As reações apaixonadas ao filme são fáceis de compreender, já que ele une o que há de mais delicado e humano nos trabalhos recentes do cineasta norueguês com aquilo pelo qual a cinefilia mais cultiva apreço: a celebração da força unificadora do próprio cinema. E isso é apenas parte do que faz deste trabalho um dos mais fortes concorrentes à Palma de Ouro, além de boa aposta para a temporada de premiações de Hollywood.

Na trama, duas irmãs, Nora (Renate Reinsve, que venceu o prêmio de Interpretação Feminina em Cannes em 2021 por A Pior Pessoa do Mundo) e Agnes (Inga Ibsdotter Lilleaas), estão distantes do pai, Gustav (Stellan Skarsgård), desde que ele as deixou para seguir uma prestigiada carreira de diretor de cinema. Após a morte da mãe, elas decidem vender a casa, mas descobrem que a mesma está também no nome de Gustav, que, em fase decadente da carreira, pretende filmar um projeto autobiográfico utilizando o imóvel como cenário.

Esteticamente, Sentimental Value lembra bastante os últimos longas de Trier, especialmente na maneira como mantém um rigor impressionante na radiografia dos cenários enquanto parece sempre deixar os atores muito soltos para se surpreenderem com as próprias emoções. É dessa sensação de imprevisibilidade nos gestos e reações, sobretudo, que o filme tira seu humor inteligente e sarcástico, mas não raro tocante.

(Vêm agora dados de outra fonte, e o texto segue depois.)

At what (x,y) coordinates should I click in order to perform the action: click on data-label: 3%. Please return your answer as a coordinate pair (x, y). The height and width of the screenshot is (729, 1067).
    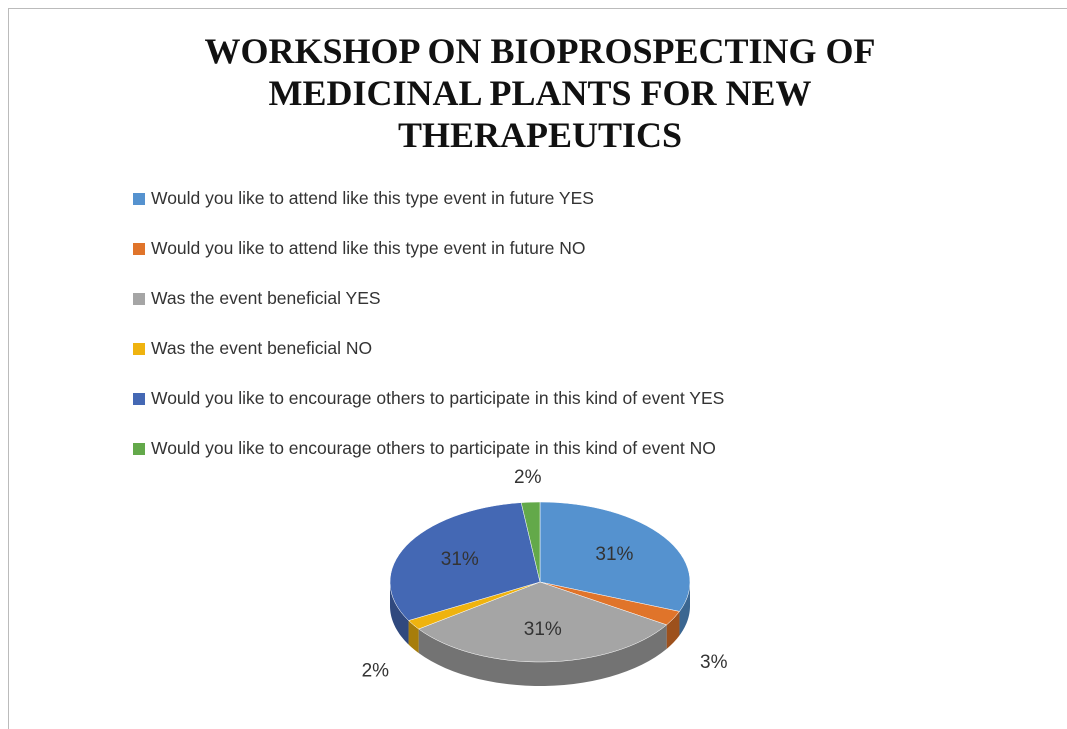
    Looking at the image, I should click on (714, 662).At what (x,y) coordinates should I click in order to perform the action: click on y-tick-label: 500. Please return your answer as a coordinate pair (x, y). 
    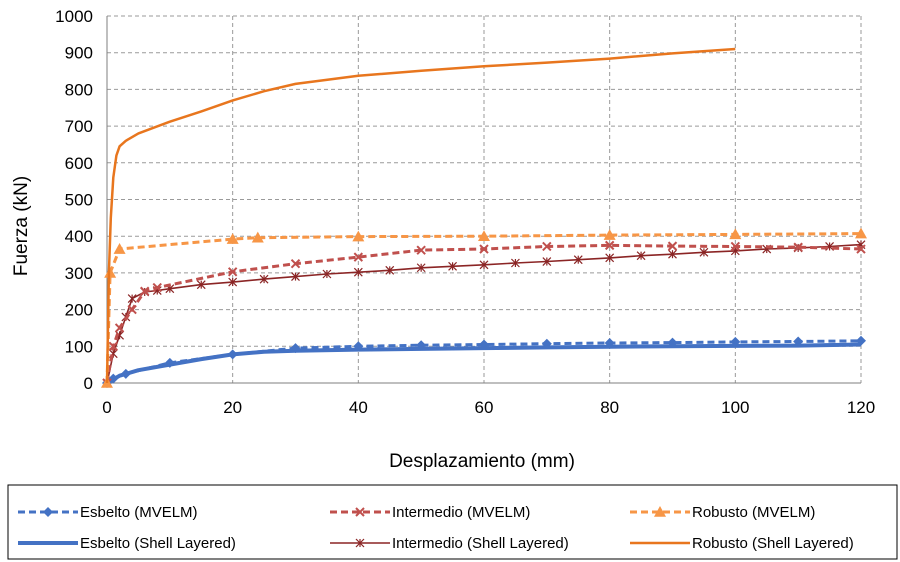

Ver a tentativa de aproximação torta e peculiar, mas verdadeira, por parte de Gustav — que Stellan Skarsgaard interpreta com um magnetismo que pode facilmente levá-lo adiante na temporada de premiações da indústria — já é por si só testemunhar uma belíssima construção emocional, respaldada pela igualmente sublime Renate Reinsve, que converte mágoa e busca por afeto, raiva e ânsia por reconhecimento. A participação de Elle Fanning como a atriz hollywoodiana que iterpretará a protagonista no filme dentro do filme é pontual, mas gera um dos momentos mais bonitos, e aquele em que o tema da força da arte é revelado de maneira mais explícita.

A sensibilidade e a delicadeza da direção, do texto e das atuações de Sentimental Value o esquivam da obviedade piegas de dar essa dimensão tão humana ao cinema e à criação artística. Herdeiro de Ingmar Bergman e de Woody Allen, Trier não aposta todas as suas fichas nos personagens e, sim, na capacidade da plateia de compreendê-los e, desse modo, assimilar suas emoções mais ambíguas. Com boa vantagem, o filme que combina ternura e inteligência de maneira mais surpreendente da atual competição do Festival de Cannes, saia ou não vitorioso da premiação.